What is expected: Keyword search on "innovant": report each line of the records that contains it.

Records from a collection:
--- START ---

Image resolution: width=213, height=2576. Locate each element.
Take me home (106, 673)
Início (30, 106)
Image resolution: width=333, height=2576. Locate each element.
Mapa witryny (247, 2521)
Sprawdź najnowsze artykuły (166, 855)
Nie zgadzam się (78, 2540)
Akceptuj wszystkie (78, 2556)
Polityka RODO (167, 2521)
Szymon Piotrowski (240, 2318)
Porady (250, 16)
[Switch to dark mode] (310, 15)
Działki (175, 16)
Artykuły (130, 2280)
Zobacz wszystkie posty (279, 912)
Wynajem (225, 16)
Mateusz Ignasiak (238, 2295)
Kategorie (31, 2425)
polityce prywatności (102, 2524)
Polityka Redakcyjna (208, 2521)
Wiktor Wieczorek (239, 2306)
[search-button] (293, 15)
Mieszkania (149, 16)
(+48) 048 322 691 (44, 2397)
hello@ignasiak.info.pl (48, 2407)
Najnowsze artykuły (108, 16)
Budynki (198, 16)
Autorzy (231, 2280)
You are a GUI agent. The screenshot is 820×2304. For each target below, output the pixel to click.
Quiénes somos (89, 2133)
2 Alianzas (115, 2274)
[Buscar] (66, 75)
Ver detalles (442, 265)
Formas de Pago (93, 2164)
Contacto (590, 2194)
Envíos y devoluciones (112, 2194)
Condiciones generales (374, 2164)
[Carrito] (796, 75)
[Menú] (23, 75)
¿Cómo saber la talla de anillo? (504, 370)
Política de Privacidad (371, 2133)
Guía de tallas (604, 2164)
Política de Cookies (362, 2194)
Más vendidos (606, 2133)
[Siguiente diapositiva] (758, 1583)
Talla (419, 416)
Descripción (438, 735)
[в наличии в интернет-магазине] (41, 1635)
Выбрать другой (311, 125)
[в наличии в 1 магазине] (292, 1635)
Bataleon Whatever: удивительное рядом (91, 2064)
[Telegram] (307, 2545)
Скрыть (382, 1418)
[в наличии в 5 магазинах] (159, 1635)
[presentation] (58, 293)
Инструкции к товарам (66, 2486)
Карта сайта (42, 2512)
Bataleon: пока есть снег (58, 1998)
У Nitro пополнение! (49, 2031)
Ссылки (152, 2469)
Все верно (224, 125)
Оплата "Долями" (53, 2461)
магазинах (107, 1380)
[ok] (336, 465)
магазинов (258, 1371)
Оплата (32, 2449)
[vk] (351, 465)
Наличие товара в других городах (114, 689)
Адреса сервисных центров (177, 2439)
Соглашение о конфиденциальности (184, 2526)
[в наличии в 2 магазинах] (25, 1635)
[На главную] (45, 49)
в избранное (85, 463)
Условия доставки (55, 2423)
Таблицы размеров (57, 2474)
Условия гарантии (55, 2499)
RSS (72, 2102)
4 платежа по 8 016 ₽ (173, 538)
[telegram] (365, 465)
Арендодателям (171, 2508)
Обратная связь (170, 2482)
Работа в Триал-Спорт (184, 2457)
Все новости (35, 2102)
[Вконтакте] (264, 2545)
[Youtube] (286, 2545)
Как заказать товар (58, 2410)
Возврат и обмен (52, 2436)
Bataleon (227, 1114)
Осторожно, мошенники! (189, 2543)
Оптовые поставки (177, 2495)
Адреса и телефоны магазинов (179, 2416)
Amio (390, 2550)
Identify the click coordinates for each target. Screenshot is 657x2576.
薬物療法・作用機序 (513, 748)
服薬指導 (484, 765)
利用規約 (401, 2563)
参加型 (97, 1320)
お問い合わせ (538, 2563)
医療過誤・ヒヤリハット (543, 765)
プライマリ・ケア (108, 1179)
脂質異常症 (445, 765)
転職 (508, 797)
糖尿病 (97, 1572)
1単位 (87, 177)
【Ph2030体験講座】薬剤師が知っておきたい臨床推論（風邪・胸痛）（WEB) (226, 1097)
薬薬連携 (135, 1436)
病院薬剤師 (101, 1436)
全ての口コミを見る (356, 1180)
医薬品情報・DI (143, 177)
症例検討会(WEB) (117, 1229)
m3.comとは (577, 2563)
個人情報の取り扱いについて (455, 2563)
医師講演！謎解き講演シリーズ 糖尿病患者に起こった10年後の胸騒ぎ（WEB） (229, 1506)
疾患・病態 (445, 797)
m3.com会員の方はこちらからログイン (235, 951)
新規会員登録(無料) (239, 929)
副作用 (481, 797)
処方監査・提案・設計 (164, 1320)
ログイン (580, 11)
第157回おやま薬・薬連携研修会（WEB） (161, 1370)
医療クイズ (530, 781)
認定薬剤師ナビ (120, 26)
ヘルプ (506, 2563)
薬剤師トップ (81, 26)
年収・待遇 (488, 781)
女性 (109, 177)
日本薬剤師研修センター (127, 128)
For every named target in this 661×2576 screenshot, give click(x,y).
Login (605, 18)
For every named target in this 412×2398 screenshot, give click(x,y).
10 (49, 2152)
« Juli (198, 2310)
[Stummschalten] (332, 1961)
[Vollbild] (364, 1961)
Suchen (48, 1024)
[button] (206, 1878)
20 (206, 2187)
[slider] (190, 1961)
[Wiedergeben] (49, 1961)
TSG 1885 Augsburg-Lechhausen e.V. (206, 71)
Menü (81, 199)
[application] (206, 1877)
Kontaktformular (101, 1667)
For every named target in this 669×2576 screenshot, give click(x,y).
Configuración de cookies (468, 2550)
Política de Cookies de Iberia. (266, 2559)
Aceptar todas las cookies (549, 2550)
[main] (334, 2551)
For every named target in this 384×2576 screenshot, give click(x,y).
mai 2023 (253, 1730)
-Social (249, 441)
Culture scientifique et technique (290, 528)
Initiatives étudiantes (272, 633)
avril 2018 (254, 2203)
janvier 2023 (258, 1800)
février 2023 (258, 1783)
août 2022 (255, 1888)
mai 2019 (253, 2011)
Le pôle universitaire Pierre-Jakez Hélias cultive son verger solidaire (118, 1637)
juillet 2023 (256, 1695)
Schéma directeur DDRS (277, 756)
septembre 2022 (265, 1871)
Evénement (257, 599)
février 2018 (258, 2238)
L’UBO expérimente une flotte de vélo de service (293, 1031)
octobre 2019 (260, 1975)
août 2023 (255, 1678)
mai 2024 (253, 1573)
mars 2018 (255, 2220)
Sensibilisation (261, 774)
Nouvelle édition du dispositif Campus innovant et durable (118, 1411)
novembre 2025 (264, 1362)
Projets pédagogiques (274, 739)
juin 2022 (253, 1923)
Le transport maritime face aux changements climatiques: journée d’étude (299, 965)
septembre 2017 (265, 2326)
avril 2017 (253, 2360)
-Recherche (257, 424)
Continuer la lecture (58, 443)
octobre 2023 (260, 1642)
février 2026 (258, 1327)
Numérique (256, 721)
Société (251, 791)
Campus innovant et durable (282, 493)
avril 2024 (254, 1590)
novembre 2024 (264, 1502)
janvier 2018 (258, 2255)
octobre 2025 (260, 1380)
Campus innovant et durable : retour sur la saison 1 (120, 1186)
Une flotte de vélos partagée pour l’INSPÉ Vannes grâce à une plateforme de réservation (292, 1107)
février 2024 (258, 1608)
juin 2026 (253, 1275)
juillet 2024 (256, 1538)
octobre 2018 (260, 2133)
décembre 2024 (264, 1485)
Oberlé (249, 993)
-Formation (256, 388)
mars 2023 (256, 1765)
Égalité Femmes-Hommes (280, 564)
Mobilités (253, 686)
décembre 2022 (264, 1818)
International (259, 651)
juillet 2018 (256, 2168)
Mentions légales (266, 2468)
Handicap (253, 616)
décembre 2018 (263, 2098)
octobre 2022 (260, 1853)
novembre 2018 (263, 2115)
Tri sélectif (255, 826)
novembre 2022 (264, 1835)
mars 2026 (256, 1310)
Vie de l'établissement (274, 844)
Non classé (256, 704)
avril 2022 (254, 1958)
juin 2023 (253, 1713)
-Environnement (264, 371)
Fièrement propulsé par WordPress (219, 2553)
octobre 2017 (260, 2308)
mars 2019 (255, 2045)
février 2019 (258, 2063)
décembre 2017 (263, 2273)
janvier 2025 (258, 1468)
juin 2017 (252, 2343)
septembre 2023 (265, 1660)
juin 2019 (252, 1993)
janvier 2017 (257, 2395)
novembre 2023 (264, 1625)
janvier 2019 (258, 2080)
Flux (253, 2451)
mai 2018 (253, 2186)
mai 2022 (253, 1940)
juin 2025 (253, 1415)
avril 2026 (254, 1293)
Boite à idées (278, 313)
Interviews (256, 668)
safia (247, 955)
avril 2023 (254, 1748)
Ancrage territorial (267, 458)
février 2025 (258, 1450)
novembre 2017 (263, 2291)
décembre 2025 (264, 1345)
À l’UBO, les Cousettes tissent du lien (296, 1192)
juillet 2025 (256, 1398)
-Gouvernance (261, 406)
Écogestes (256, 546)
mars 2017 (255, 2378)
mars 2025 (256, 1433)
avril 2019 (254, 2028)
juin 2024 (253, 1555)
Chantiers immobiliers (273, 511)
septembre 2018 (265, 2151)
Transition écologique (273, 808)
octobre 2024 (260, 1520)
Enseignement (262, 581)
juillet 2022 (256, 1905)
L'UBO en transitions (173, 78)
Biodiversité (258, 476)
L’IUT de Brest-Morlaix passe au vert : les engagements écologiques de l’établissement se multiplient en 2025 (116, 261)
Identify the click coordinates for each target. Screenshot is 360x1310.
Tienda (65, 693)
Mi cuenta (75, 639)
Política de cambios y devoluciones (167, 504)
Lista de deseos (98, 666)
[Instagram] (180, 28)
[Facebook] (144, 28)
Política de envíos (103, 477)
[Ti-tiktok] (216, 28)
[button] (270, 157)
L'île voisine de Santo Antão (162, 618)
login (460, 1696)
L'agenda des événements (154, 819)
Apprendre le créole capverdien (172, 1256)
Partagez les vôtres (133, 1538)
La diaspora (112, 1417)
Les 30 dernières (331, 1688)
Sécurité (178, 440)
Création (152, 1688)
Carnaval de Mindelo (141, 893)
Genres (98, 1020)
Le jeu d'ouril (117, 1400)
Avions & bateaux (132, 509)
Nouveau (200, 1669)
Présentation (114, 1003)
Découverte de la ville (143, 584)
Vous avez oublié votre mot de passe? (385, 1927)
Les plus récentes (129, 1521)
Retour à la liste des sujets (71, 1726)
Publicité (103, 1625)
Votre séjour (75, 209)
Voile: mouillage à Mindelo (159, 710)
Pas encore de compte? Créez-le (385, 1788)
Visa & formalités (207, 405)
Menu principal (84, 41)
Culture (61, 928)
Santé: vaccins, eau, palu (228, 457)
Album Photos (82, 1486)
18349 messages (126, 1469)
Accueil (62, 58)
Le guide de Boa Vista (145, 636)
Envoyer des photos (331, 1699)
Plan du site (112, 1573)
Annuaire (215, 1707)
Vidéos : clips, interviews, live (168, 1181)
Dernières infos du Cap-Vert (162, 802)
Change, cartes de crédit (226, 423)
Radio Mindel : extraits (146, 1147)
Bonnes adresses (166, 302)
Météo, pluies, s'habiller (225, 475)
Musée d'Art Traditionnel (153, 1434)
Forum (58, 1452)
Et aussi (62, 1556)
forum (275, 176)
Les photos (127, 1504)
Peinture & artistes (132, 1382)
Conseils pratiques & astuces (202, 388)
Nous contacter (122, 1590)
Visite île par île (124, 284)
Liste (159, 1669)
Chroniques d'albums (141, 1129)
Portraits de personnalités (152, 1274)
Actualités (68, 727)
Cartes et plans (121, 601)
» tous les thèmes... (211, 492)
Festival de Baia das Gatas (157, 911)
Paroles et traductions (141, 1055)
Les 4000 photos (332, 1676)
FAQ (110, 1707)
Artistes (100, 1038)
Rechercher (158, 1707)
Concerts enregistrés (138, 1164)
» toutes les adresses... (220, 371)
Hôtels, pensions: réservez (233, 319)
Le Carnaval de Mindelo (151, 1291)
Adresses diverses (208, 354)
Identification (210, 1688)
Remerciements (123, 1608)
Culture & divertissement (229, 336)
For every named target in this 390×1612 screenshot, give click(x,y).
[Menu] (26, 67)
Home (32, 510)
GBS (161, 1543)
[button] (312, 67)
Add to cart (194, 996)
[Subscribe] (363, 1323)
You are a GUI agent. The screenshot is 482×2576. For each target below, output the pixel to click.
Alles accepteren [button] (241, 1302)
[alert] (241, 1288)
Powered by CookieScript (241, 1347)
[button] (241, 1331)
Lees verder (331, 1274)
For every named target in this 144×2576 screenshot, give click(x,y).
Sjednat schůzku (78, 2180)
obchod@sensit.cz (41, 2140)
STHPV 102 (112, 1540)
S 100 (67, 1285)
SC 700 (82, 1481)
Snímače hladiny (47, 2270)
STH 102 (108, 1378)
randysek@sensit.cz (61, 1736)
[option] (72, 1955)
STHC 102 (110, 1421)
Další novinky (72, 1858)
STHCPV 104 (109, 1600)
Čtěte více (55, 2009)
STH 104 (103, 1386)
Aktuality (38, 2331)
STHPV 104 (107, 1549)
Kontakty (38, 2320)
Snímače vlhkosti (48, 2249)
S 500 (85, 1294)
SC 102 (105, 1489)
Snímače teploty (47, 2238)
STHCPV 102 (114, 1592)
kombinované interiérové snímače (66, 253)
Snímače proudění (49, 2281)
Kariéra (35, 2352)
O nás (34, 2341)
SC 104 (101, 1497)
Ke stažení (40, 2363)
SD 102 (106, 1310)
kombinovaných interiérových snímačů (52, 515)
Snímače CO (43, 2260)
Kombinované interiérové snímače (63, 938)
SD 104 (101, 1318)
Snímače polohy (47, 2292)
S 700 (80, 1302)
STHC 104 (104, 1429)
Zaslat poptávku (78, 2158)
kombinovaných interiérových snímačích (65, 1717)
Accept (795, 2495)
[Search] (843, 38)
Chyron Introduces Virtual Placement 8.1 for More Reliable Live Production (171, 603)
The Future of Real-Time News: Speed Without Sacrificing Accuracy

--- END ---

Expected output:
Nouvelle édition du dispositif Campus innovant et durable (118, 1411)
Campus innovant et durable (282, 493)
Campus innovant et durable : retour sur la saison 1 (120, 1186)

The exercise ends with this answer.